Electricity generation

History and governance
After World War II, New South Wales and Victoria started connecting the formerly small and self-contained local and regional power grids into statewide grids run centrally by public statutory authorities.  Similar developments occurred in other states. Both of the industrially large states cooperated with the Commonwealth in the development and interconnection of the Snowy Mountains Scheme.

Rapid economic growth led to large and expanding construction programs of coal-fired power stations such as black coal in New South Wales and brown coal in Victoria. By the 1980s complex policy questions had emerged involving the massive requirements for investment, land and water.

Between 1981 and 1983 a cascade of blackouts and disruptions was triggered in both states, resulting from generator design failures in New South Wales, industrial disputes in Victoria, and drought in the storages of the Snowy system (which provided essential peak power to the State systems). Wide political controversy arose from this and from proposals to the New South Wales Government from the Electricity Commission of New South Wales for urgent approval to build large new stations at Mardi and Olney on the Central Coast, and at other sites later.
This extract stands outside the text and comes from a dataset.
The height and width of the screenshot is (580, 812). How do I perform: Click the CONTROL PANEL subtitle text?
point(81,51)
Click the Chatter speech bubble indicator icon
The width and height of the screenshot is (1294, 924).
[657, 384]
The Commission of Enquiry into Electricity Generation Planning in New South Wales was established, reporting in mid-1985. This was the first independent enquiry directed from outside the industry into the Australian electricity system. It found, among other matters, that existing power stations were very inefficient, that plans for four new stations, worth then about $12 billion, should be abandoned, and that if the sector were restructured there should be sufficient capacity for normal purposes until the early years of the 21st century. This forecast was achieved. The Commission also recommended enhanced operational coordination of the adjoining State systems and the interconnection in eastern Australia of regional power markets.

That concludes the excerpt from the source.